"Facilitated diffusion" is an unfortunate term since the process it denotes does not involve diffusion. The term arose because the end results of both diffusion and facilitated diffusion are the same. In both processes, the net flux of an uncharged molecule across a membrane always proceeds from higher to lower concentration and continues until the concentrations on the two sides of the membrane become equal. At this point in facilitated diffusion, equal numbers of molecules are binding to the transporter at the outer surface of the cell and moving into the cell as are binding at the inner surface and moving out. Neither diffusion nor facilitated diffusion is coupled to energy derived from metabolism, and thus they are incapable of moving solute from a lower to a higher concentration across a membrane.
Among the most important facilitated-diffusion systems in the body are those that move glucose across plasma membranes. Without such glucose transporters, cells would be virtually impermeable to glucose, which is a relatively large, polar molecule. One might expect that as a result of facilitated diffusion the glucose concentration inside cells would become equal to the extracellular concentration. This does not occur in most cells, however, because glucose is metabolized to glucose 6-phosphate almost as quickly as it enters. Thus, the intracellular glucose concentration remains lower than the extracellular concentration, and there is a continuous net flux of glucose into cells.
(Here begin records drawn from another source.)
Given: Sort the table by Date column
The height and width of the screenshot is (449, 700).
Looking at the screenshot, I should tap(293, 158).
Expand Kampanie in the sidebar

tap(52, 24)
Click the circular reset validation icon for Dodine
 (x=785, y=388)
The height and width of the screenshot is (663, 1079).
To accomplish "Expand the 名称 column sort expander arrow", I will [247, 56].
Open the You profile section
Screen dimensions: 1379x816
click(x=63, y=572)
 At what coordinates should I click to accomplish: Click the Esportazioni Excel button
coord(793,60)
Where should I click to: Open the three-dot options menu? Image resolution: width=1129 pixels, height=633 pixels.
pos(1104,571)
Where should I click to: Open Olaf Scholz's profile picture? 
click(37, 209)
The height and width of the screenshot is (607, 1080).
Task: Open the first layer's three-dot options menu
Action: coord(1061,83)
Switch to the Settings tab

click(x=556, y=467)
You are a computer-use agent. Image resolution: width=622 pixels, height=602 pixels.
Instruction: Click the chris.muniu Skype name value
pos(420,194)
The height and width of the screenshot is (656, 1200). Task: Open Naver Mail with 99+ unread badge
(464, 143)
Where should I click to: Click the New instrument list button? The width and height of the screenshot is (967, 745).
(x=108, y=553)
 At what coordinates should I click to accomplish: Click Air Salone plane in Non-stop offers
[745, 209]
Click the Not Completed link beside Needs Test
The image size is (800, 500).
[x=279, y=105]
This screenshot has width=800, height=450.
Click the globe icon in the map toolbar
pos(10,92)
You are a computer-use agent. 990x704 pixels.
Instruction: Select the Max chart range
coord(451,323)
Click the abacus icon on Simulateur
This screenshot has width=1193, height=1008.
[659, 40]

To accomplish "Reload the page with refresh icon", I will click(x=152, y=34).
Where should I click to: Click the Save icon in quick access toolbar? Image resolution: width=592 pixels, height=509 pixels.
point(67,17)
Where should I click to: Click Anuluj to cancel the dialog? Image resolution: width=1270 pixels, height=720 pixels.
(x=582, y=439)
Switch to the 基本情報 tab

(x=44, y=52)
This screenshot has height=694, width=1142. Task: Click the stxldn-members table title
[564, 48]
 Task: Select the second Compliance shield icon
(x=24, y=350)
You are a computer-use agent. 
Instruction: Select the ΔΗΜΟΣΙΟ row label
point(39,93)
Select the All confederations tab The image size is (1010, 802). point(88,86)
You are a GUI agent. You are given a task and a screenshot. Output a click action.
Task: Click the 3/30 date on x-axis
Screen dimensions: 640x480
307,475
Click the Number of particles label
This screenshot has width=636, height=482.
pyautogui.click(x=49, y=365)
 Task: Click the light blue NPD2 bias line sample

Several distinct transporters are known to mediate the facilitated diffusion of glucose across cell membranes. Each transporter is coded by a different gene, and these genes are expressed in different types of cells. The transporters differ in the affinity of their binding sites for glucose, their maximal rates of transport when saturated, and the modulation of their transport activity by various chemical signals, such as the hormone insulin. As discussed in Chapter 18, although glucose enters all cells by means of glucose transporters, insulin affects only the type of glucose transporter expressed primarily in muscle and adipose tissue. Insulin increases the number of these glucose transporters in the membrane and, hence, the rate of glucose movement into cells.